Ainsi, plus l’économie sera forte, plus il sera difficile de renvoyer l’inflation là d’où elle vient. Et plus l’inflation est persistante, plus les banquiers centraux doivent garder le pied sur la pédale de frein. “Les taux directeurs devraient rester restrictifs suffisamment longtemps pour que l’inflation revienne à 2 %. Ne doutez pas de nous. Nous faisons preuve de détermination et nous ferons notre travail”, a déclaré la présidente de la BCE, Christine Lagarde, après la réunion de politique générale de la Banque centrale européenne début février. Et c’est là que les problèmes commencent… L’effet inhibiteur d’une politique monétaire plus stricte se ressent avec beaucoup de retard dans l’économie. Il faut compter sur un délai de 18 à 24 mois. Il est donc possible que les banques centrales doivent appuyer avec tellement insistance sur le bouton « stop » que l’économie pourrait connaître un atterrissage assez brutal encore l’année prochaine.
Ce cycle économique est unique
Mais aucun scénario n’est jamais gravé dans le marbre. De fait, l’incertitude n’a jamais été aussi grande. “Ce n’est pas un cycle économique ordinaire, où regardez ce qui s’est passé lorsqu’une pandémie a éclaté, que l’économie s’est arrêtée et que le Congrès et la Fed ont fait ce qu’ils ont fait. Cette situation est unique. La flambée d’inflation est due à la collision entre une très forte demande et les importantes contraintes de l’offre, ce que nous n’avons pas vu dans les cycles économiques précédents”, a déclaré Jerome Powell. “Mon scénario de base est toujours que l’inflation peut revenir à 2 % sans un effondrement significatif de l’économie ou une forte hausse du chômage.”
Un atterrissage en douceur semblait effectivement se dessiner au cours des derniers trimestres, mais l’économie semble désormais repartie de plus belle. L’indicateur composite mesurant la confiance des directeurs d’achat, enregistré par S&P Global, a dépassé 50 dans le G4 (États-Unis, zone euro, Japon et Royaume-Uni) en février pour le deuxième mois consécutif, ce qui indique une expansion économique. Le secteur des services, en particulier, se redresse, aidé par un hiver relativement doux. L’industrie manufacturière est toujours dans le marasme, mais le ralentissement s’atténue. Les enquêtes de S&P Global révèlent que les entreprises s’attendent à une augmentation de la production dans les mois à venir et se préparent à des temps meilleurs.
Choc énergétique inversé
Dans la zone euro en particulier, les nouvelles économiques ont été étonnamment bonnes ces dernières semaines.
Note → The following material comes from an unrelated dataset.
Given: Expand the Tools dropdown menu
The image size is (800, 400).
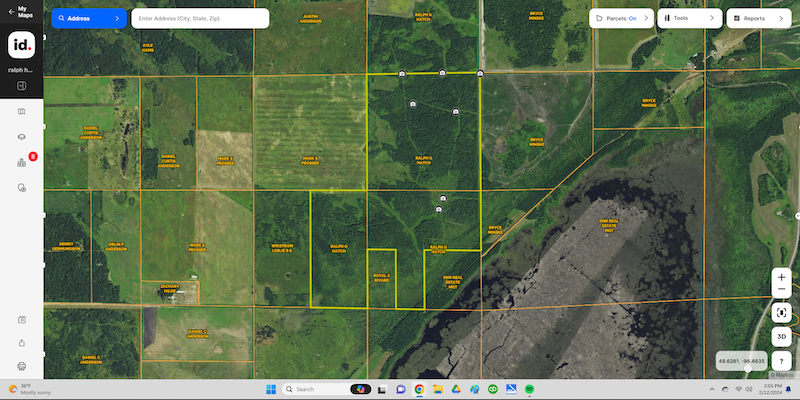Looking at the screenshot, I should click(x=688, y=18).
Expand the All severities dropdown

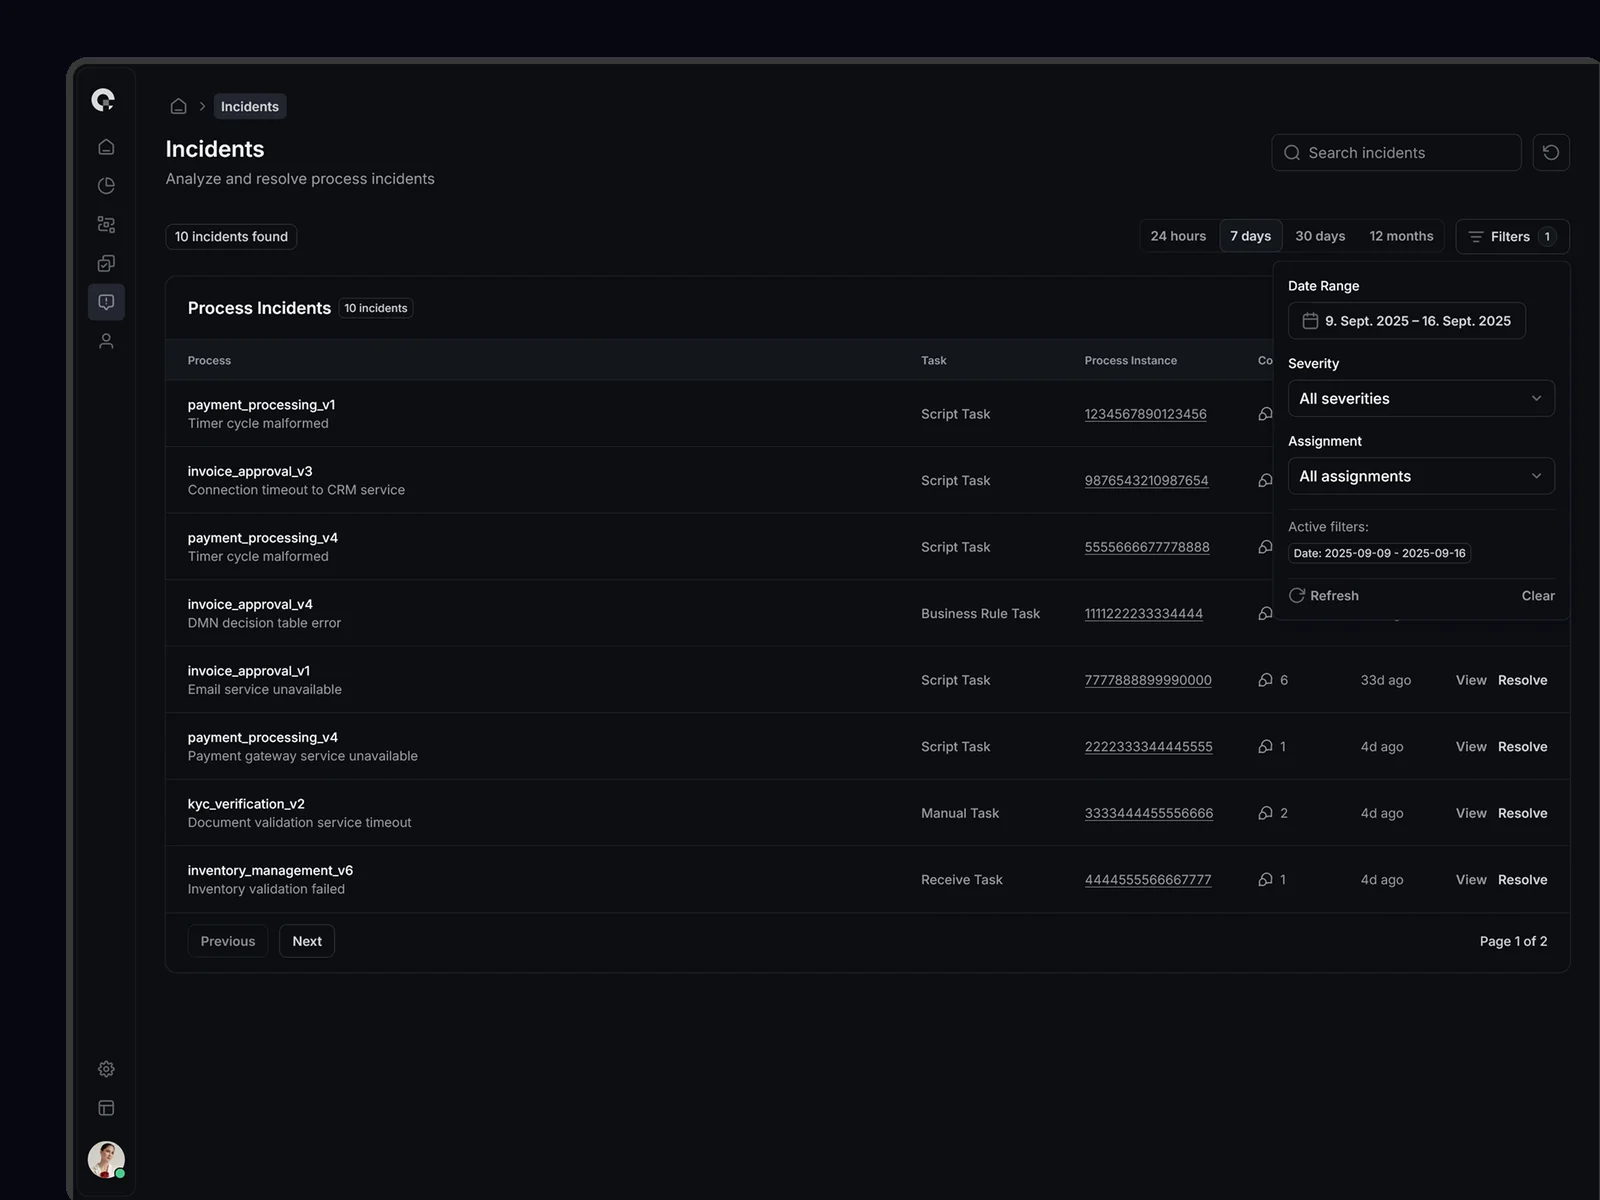click(x=1420, y=399)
L’activité des entreprises est à son plus haut niveau depuis neuf mois, grâce à une hausse de la demande, à la reprise des chaînes d’approvisionnement et à l’amélioration de la confiance. En même temps, l’économie européenne bénéficie d’un choc énergétique inversé. L’explosion du prix du gaz naturel l’année dernière avait mis les banques centrales dans l’embarras, car cette énergie, dont le prix avait explosé, a alimenté l’inflation et a ralenti l’économie. Aujourd’hui, c’est le monde à l’envers. Même si le gaz naturel est encore jusqu’à trois fois plus cher qu’au bon vieux temps, il est tout de même deux fois moins cher aujourd’hui qu’à la même période l’année dernière. La « taxe » de Poutine sur l’économie diminue donc. C’est bon pour l’économie et cela refroidit l’inflation. Que pourraient souhaiter de plus les banquiers centraux ?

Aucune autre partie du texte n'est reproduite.